Stuart Faromarz Batchelor is a London-based computer artist whose work merges the tactility of paint with the logic of code, creating generative systems that transform brushstrokes into shifting fields of particles and textures. He frames his practice as “painting with code and coding with paint,” developing custom software that turns the screen into a dynamic environment where images evolve through movement and chance.

Full Bio

Stuart Faromarz Batchelor is a London-based computer artist. He studied Computer Visualisation and Animation at Bournemouth University’s National Centre for Computer Animation, graduating in 2015 with First Class Honours, and later taught at Escape Studios, where he developed courses in real-time VFX, programming, and procedural graphics for both undergraduate and postgraduate students. Trained in visual effects yet drawn to the tactile qualities of paint, he began creating his own software tools to merge gesture and algorithm, setting the foundation for a practice that explores nature, dreams, and transformation through generative form.

Batchelor frames his practice as “painting with code and coding with paint,” developing custom programs that ingest brushstrokes and transform them into moving fields of particles and textures, allowing images to shift between digital and physical states. He aims to make the computer behave like paint and paint behave like a computer, creating a dialogue where each medium takes on qualities of the other. To achieve this, he develops custom C++ OpenGL programs that transform live video feeds of paint into generative compositions. The process merges the tactility of brushstrokes with procedural logic, producing works that unfold unpredictably. His abstractions draw on liminal spaces, memory, and the subconscious, creating forms that hover between the vivid and the distant. His systems are built for improvisation, encouraging chance and variation, and he treats the screen as a living environment where gestures and algorithms interact, closer to organisms in motion than fixed images. 

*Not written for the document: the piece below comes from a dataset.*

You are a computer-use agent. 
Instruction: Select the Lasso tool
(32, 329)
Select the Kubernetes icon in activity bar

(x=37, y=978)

He has collaborated with Samsung and IMAX to adapt his generative painting methods into commercial and immersive formats, and with Aphra Shemza on Shemza.Digital, an interactive project that invites global audiences to contribute to a collective artwork inspired by Anwar Jalal Shemza and which was presented at the Victoria and Albert Museum during London Design Festival in 2021 as part of the museum’s Digital Design Weekend. Batchelor has also led workshops with Art in Flux, Interact Digital Arts, and the Computer Arts Society, guiding participants in creating generative paintings through the combination of traditional and digital tools. Selected exhibitions include Ars Electronica, SIGGRAPH, National Gallery X in London, and Barbican.